**Tasks to complete:**
• a. According to the question about complex inner product spaces, which physical theory is given as an example of phenomena modeled by this structure?
• b. Copy out the rows from the line containing "Describe the element" through the line containing "at that location.", including both of those lines, and omit the pictures.

**Text segment:**
━━━━━━

What is a complex inner product space "really"? This is an extended re-post of a question that I have asked on MSE not a long time ago. But anyway, it seems more appropriate for MO.
To begin with, in a real inner product space we have a geometric intuition for the inner product. In the finite dimensional case, the inner product of two vectors is the product of their lengths (norms) times the cosine of the angle between them. Reverse engineering this suggests that the purely algebraic properties of an abstract inner product give it the properties of the "length of the projection" (scaled somehow). In particular, we can think of two vectors with zero inner product as orthogonal geometrically (and even call them that way) and bring all the geometric notions related to orthogonality to the abstract, possibley infinite dimensional case (with the appropriate care and restrictions of course). My question is, what is the geometric or otherwise intuition behind the abstract notion of a complex inner product space?
Here are a few thoughts:
1) This is a good mathematical structure to model some physical phenomena. An (if not the) example is quantum mechanics. This is an interesting line of thought. One problem is that I don't know enough quantum mechanics to follow it more deeply. If it is possible to explain in an elementary as possible way, What does it mean that a state of a particle is an element of a complex Hilbert space I would very much want to hear about it. I would also like to hear about other, hopefully more elementary, phenomena modeled by complex inner spaces. In particular, ia there any such phenomenon modeled by a finite-dimensional complex inner product space?

━━━━━━

**Supplied records:**
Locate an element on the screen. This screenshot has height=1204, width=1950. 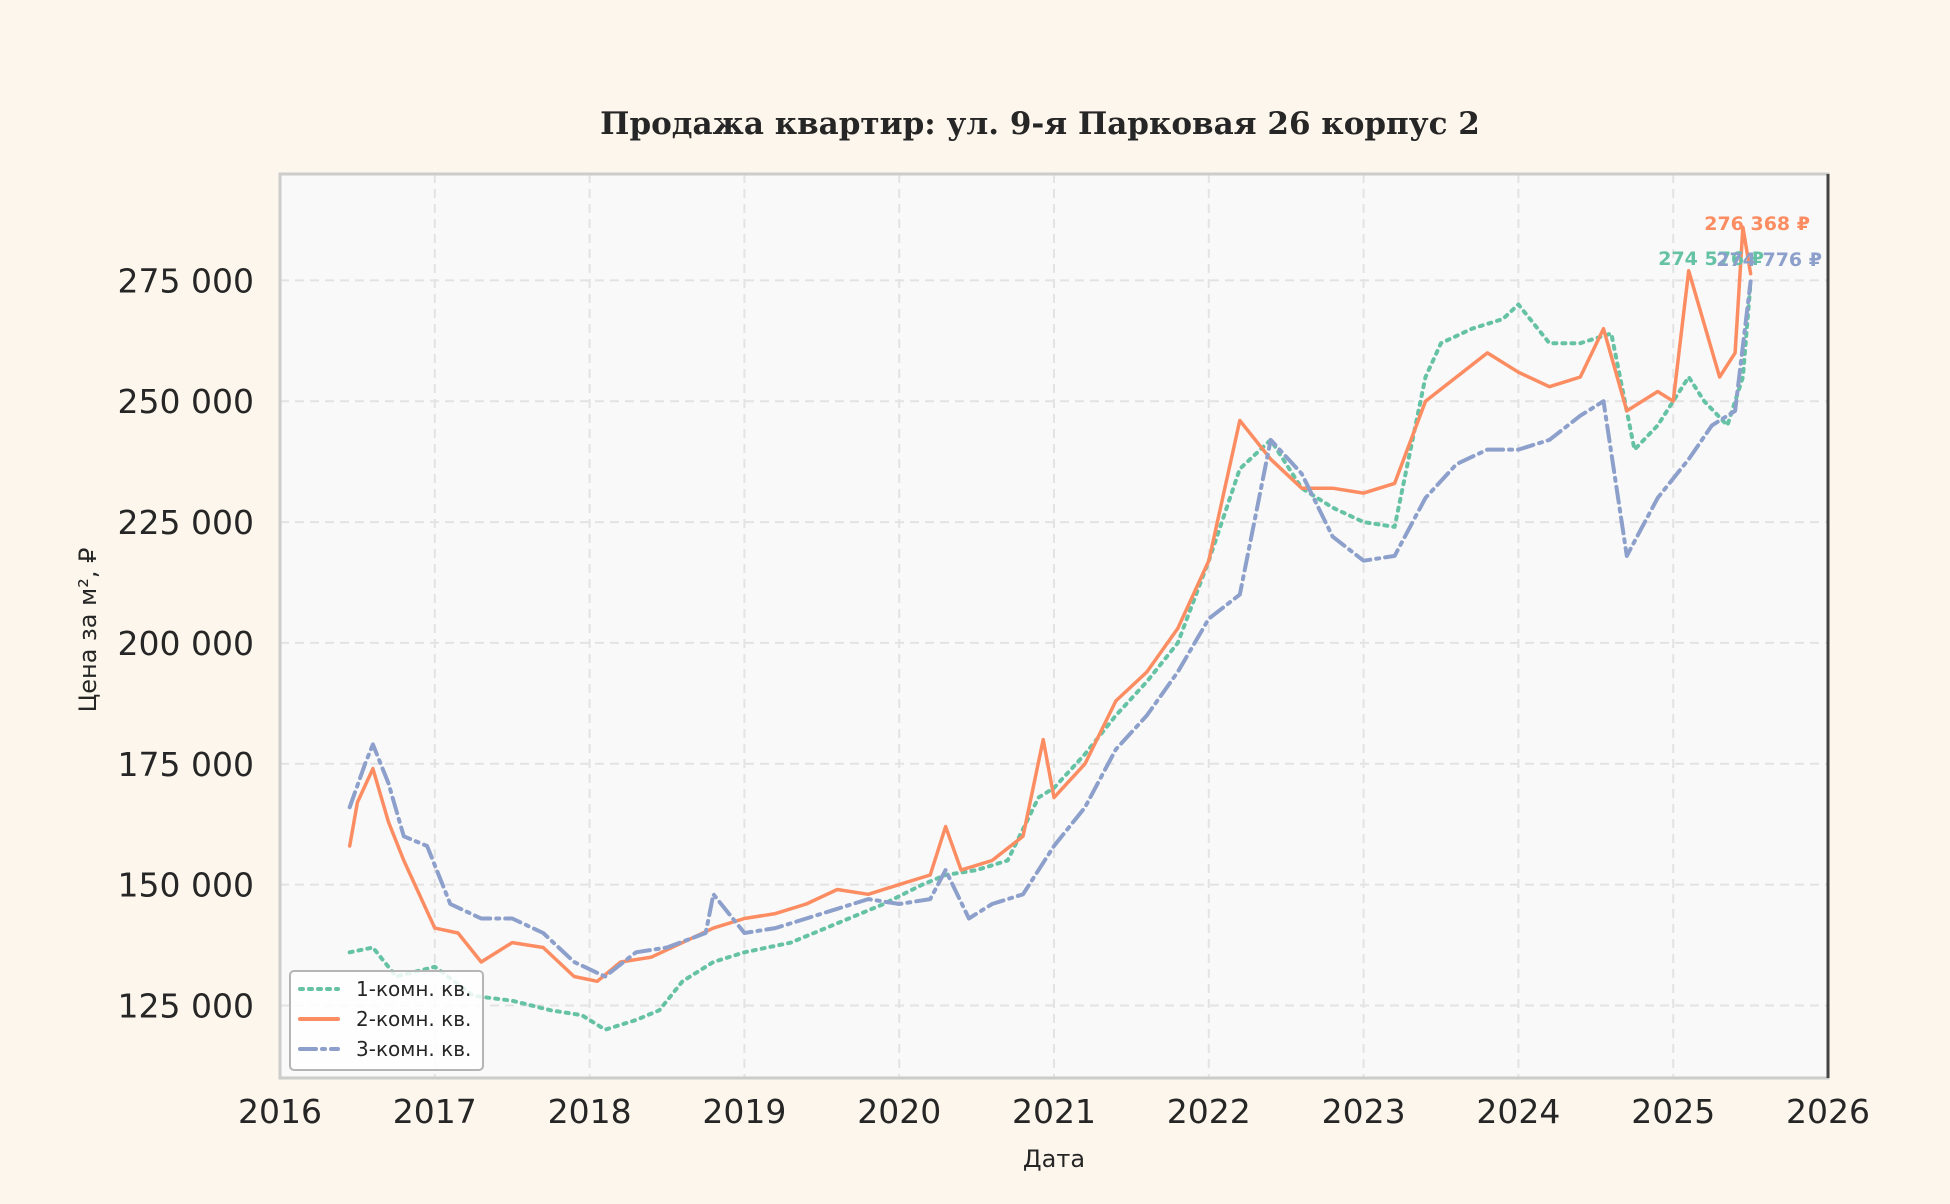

━━━━━━

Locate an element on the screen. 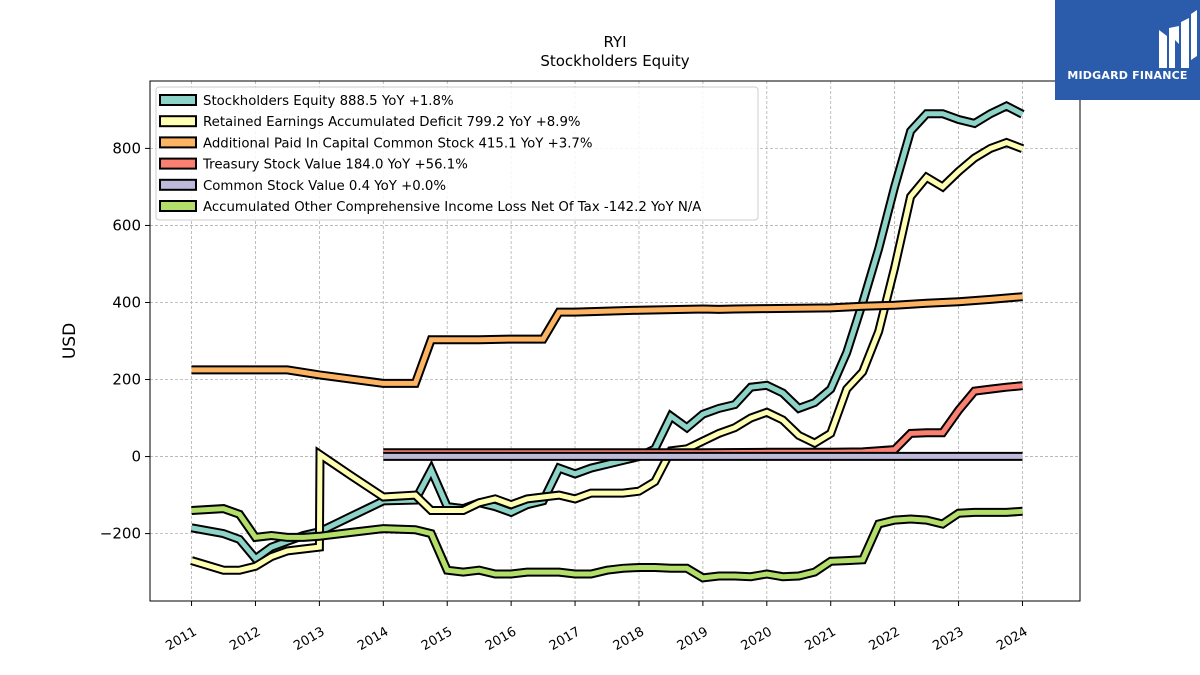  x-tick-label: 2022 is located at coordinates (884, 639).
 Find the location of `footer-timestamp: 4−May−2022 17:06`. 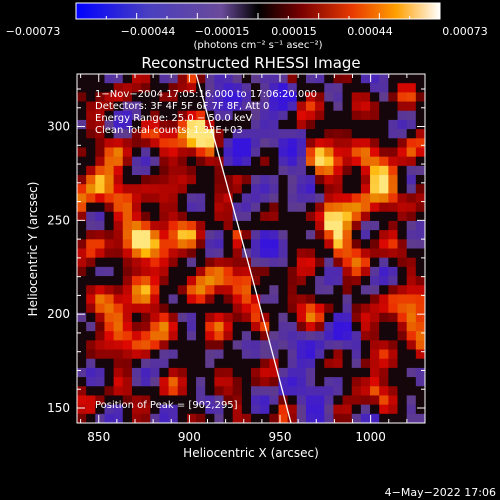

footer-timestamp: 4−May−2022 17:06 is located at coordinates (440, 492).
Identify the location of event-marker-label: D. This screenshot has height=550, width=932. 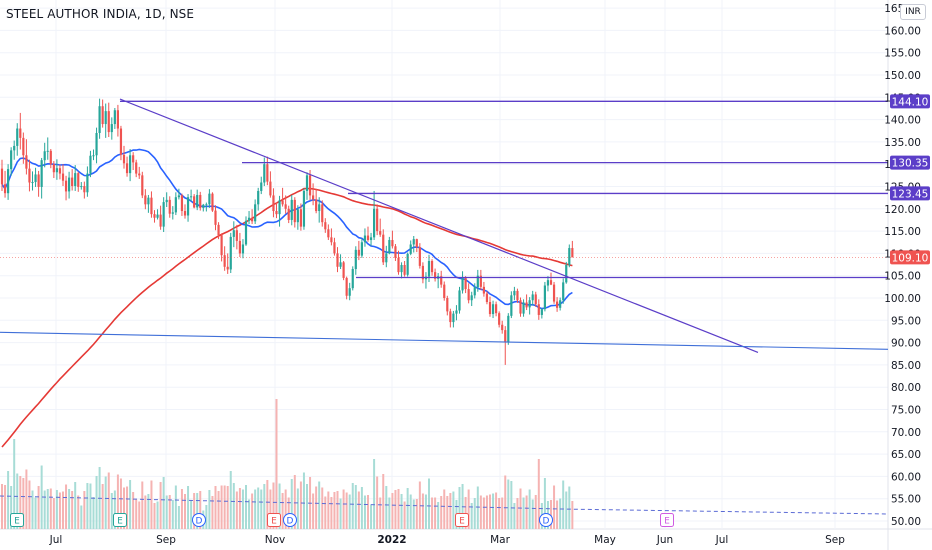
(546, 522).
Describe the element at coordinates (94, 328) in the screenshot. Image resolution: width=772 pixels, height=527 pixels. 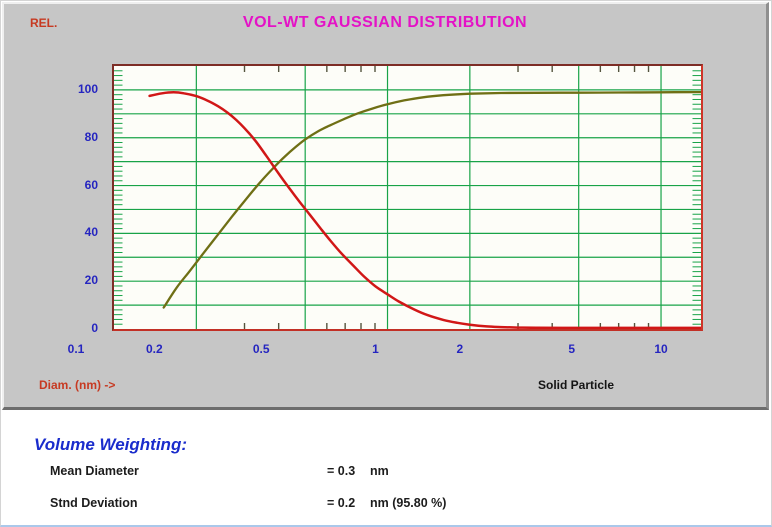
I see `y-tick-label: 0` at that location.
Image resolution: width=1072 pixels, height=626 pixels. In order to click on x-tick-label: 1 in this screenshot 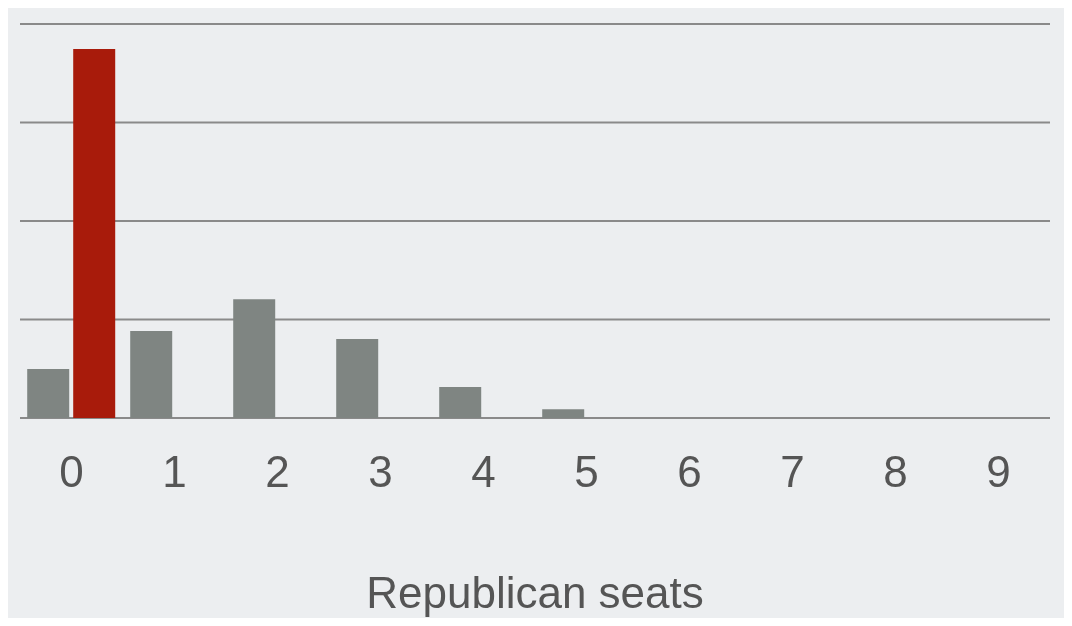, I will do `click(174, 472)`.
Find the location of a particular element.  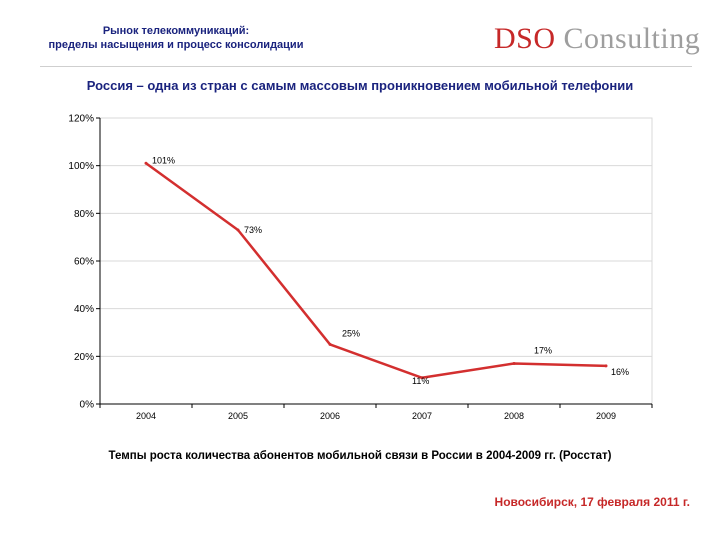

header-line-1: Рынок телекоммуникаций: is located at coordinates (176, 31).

━━━━━━

**Written answers:**
• a. Quantum mechanics.

• b.
Describe the element at coordinates (94, 328) in the screenshot. Image resolution: width=772 pixels, height=527 pixels. 
I see `y-tick-label: 0` at that location.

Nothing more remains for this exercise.